His education includes a B.A. in English and Philosophy (1990) and an M.A. in Philosophy (1993), both from the University of Kentucky, as well as an M.A. in English from Yale (1991) and a PhD in English from the University of Toronto (1998).

In 2007, National Geographic featured some of the research results from Dendle's monograph Demon Possession in Anglo-Saxon England. Other recent works include peer-reviewed articles on cryptozoology, medieval charms, demon possession, gender in Old Norse and Anglo-Saxon literature, and a translation and analysis of The Old English Life of Malchus and Two Vernacular Tales from the Vitas Patrum in MS Cotton Otho C.i: which appeared in English Studies, 2010.

ENTRIES PROVIDED |
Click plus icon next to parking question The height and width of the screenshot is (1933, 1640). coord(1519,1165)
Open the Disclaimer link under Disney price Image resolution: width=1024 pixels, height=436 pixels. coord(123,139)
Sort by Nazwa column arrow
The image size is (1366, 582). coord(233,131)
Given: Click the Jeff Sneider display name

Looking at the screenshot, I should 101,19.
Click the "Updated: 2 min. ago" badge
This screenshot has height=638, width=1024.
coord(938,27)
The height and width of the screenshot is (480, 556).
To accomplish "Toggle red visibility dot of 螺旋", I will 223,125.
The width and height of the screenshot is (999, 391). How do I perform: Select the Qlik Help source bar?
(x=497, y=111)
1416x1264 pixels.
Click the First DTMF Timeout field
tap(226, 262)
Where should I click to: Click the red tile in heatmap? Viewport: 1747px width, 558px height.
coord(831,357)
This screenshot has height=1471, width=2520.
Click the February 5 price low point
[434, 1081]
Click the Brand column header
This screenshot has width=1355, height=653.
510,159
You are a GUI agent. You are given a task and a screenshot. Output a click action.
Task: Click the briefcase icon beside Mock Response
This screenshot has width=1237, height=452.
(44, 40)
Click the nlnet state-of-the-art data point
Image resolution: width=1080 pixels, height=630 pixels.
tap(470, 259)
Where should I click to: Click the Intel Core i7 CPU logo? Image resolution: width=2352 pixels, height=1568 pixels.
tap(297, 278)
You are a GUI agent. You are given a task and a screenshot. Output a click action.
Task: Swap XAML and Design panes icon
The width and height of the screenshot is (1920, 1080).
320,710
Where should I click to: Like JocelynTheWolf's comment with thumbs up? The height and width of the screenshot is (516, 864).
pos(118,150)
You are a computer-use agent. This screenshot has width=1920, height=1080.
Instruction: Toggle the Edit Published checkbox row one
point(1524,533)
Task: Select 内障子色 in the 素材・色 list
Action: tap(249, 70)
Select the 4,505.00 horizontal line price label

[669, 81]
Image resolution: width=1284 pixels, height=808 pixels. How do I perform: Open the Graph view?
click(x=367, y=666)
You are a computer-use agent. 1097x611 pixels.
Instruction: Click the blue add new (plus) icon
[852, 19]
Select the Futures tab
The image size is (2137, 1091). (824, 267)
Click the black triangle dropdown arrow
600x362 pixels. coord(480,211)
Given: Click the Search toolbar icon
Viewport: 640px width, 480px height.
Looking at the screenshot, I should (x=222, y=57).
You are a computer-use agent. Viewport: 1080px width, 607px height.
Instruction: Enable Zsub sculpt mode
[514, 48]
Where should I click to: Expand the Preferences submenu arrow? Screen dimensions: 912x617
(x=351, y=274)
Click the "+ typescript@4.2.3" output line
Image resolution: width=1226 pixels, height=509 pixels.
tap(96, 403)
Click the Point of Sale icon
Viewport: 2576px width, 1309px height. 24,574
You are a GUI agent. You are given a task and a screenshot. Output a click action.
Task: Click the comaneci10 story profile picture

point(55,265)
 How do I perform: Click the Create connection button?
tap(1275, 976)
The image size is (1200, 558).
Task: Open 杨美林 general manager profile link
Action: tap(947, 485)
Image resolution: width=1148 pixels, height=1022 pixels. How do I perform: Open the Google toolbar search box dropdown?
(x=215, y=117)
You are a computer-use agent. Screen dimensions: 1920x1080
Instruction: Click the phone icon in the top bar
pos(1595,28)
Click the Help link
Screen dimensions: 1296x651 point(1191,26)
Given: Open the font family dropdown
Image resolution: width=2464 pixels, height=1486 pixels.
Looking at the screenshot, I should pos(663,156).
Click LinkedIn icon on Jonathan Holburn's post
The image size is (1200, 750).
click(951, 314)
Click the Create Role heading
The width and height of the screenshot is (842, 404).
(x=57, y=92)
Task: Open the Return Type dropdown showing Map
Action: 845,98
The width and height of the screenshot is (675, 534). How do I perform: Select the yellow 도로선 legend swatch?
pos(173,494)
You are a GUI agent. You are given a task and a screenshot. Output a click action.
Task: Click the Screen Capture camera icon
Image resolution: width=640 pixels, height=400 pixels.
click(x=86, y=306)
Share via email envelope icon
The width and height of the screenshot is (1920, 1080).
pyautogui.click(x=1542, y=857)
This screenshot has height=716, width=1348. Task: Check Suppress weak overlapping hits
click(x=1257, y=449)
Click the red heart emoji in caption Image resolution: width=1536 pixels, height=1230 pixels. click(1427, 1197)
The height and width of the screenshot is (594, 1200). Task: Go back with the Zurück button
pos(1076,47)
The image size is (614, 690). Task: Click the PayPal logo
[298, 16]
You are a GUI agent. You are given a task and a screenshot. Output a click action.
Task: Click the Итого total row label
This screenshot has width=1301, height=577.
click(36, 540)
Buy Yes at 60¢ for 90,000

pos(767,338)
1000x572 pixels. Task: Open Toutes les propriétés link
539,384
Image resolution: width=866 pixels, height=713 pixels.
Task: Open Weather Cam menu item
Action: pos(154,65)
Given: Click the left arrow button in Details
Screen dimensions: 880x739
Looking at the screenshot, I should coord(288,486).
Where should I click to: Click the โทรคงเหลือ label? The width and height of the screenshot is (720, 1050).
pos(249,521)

WHAT TO WORK ON |
1. Using only the Dendle biography, say whether each statement agrees with it. Answer yes or no for each and quote the deciding words. (a) Dendle earned the M.A. from Yale before the M.A. in Philosophy. (b) Dendle's PhD is from the University of Kentucky. (c) National Geographic featured research from Dendle's monograph in 2007.
2. Transcribe the stretch of the Dendle biography from "In 2007, National" through "English Studies, 2010.".
3. Go on with the Dendle biography after its last sentence.

RESPONSES PER TASK |
1.
(a) Yes: "an M.A. in Philosophy (1993)" and "an M.A. in English from Yale (1991)".
(b) No: "a PhD in English from the University of Toronto (1998)".
(c) Yes: "In 2007, National Geographic featured some of the research results from Dendle's monograph Demon Possession in Anglo-Saxon England".

2.
In 2007, National Geographic featured some of the research results from Dendle's monograph Demon Possession in Anglo-Saxon England. Other recent works include peer-reviewed articles on cryptozoology, medieval charms, demon possession, gender in Old Norse and Anglo-Saxon literature, and a translation and analysis of The Old English Life of Malchus and Two Vernacular Tales from the Vitas Patrum in MS Cotton Otho C.i: which appeared in English Studies, 2010.

3.
He is the co-editor of three collections of academic essays on various aspects of the preternatural: Health and Healing from the Medieval Garden (Boydell, 2008), The Ashgate Research Companion to Monsters and the Monstrous (Ashgate, 2012), and The Devil in Society in Premodern Europe (Centre for Reformation and Renaissance Studies, 2012) with Richard Raiswell (University of Prince Edward Island).

Dendle's The Zombie Movie Encyclopedia (McFarland, 2001) was the first exhaustive overview of the subject, evaluating over 200 movies from 16 countries over a 65-year period starting from the early 1930s. The follow-up volume, The Zombie Movie Encyclopedia, Volume 2: 2000–2010 (McFarland), was published in 2012.

==Selected publications==
===Monographs===

- "Demon Possession in Anglo-Saxon England" (2014)
- "The Zombie Movie Encyclopedia, Volume 2: 2000–2010" (2012)
- "Satan Unbound: The Devil in Old English Narrative Literature" (2001)
- "The Zombie Movie Encyclopedia" (2000)

===Edited Collections===

- Richard Raiswell with Peter Dendle "The Devil in Society in Premodern Europe." (2012)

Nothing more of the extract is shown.